In 1975, a year after he opened the pub, Coleman asked his secretary, who was also a talented artist, to draw the large replica for the pub. As a joke, the bar manager told her to put Coleman in the GPO.
“Emotionally I was there,” says Coleman, joking. “Nobody notices it unless I point it out.”
Next to The Dubliner, the 74-year-old publican also has the Phoenix Park Hotel. He runs the bar with his 35-year-old son Gavin, the third generation of this Irish-American family to work in the pub trade.
An institution
Danny Coleman is a character and The Dubliner an institution in this town. The pub is popular among Capitol Hill staffers who stop to refuel during or after a long day in the corridors of power or commuters on the way to their train across the road at Union Station, the main rail hub out of the city.
Originally from Syracuse in New York, Coleman moved to Washington in the 1970s. He noticed that many smart young Irish-Americans brought to Washington as twenty-somethings in John F Kennedy’s administration had stayed and established themselves in the city’s professional classes.
There was an Irish bar downtown, Matt Kane’s Bit O’Ireland, but it was a drinking haunt of off-duty marines rather than a place where up-and-coming lawyers socialised. Coleman saw an opportunity.
Friends bought an old hotel called The Commodore a few blocks from the US Capitol and needed a restaurant to maintain the hotel licence so they gave him the pub for virtually nothing, he says. Coleman ended up buying the hotel in 1980 and renamed it the Phoenix Park Hotel, creating a little oasis of Irish-American hospitality within the shadows of the America’s grand parliament.
The location of an Irish bar on the site was fitting for other reasons. An area a few blocks away was once an old Irish immigrant neighbourhood called Swampoodle, established in the 19th century. The district was apparently so named after a newspaper reporter's account of the ground-breaking for St Aloysius Catholic Church in 1857 when a nearby river overflowed creating swamps and puddles.
Coleman has enjoyed his own little glimpse of more recent Irish history. Various players in the Northern Ireland peace process have darkened the doors of The Dubliner. Shortly after the 1994 loyalist ceasefire, Coleman received a call from Sinn Féin president Gerry Adams, a regular when he visited Washington. Adams told Coleman that Gusty Spence and other loyalist leaders would be dropping into the pub that night. "It is important that you make them feel welcome," Adams told him.

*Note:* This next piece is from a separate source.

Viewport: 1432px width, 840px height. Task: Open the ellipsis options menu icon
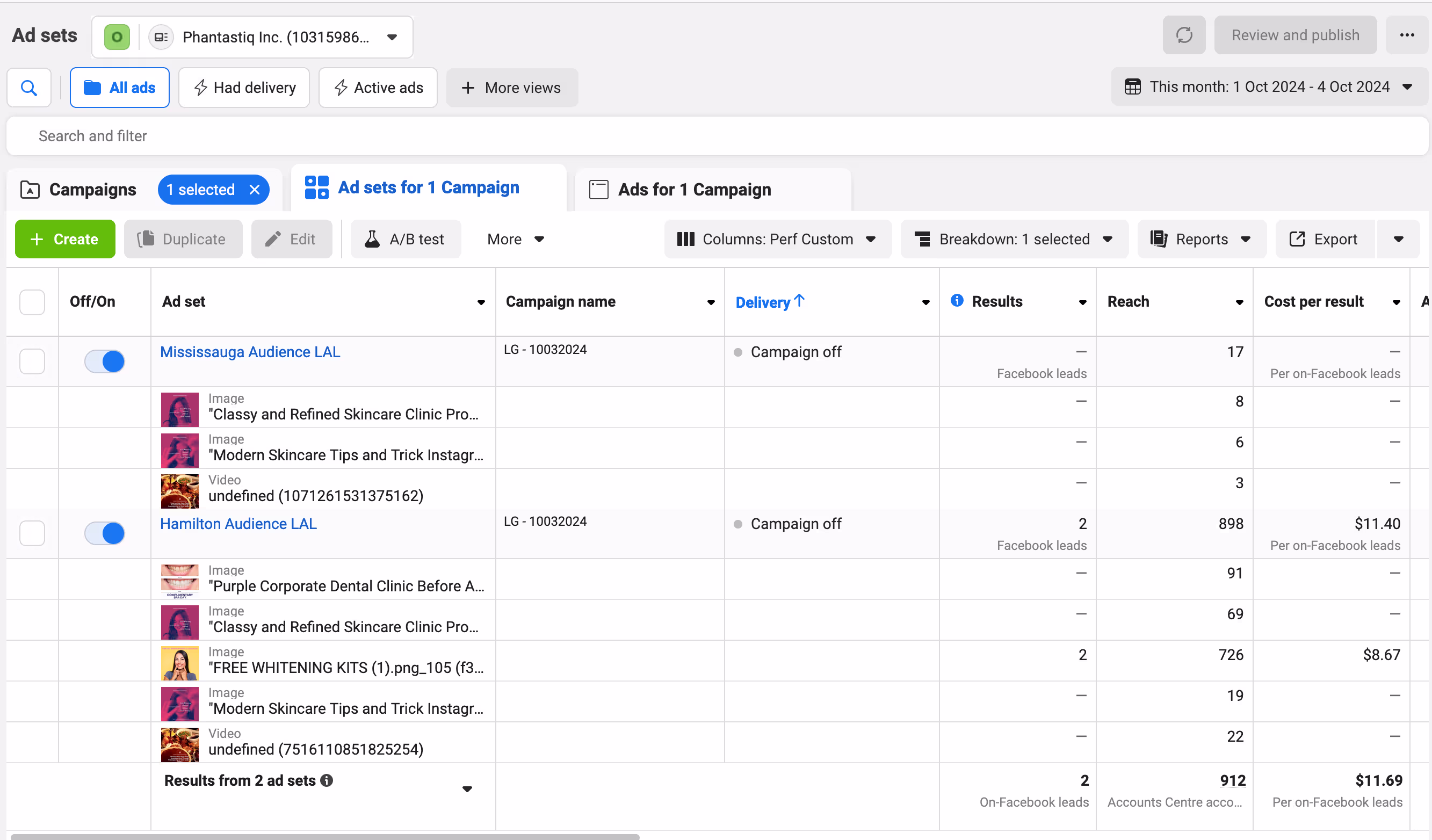1407,35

Spence later arrived with fellow loyalist Gary McMichael and others in a large group. Coleman told Spence that he had been instructed by Adams to buy him a pint of Guinness and make him feel at home. In return Spence shared stories about his time at Long Kesh. Coleman's singer, booked to play that night, wasn't too happy though. The Belfast man finished his set after just 20 minutes. "Do you expect me to sing The Man Behind the F**king Wire for Gusty Spence?" he told Coleman as he left.
Nowadays US politicians, including New York congressman Peter King and Maryland governor Martin O'Malley, are regulars at The Dubliner. Barack Obama dropped by for St Patrick's Day last year.
But the passing political trade isn’t like it used to be. Coleman blames lobbying rules dating from 1996 that ended lobbyist-paid lavish lunches and dinners, limiting spending on politicians to $10 a meal.
“We had to close our restaurant upstairs because you cannot serve a fancy meal on a linen tablecloth for less than $10,” says Coleman.
Lobbying crackdown
He believes the lobbying crackdown has also contributed to the gridlock among Democrats and Republicans jamming up Congress because they no longer socialise together as they did before.
“We get them in but they are all on their own dime,” he said. “There are not as many functions where they are all together. They don’t mix like they used to.”
As for mixing, Coleman says personality makes the Irish a natural fit in his business – hospitality – and the business of many of his customers – politics. “The Irish have the people skills for both,” he says.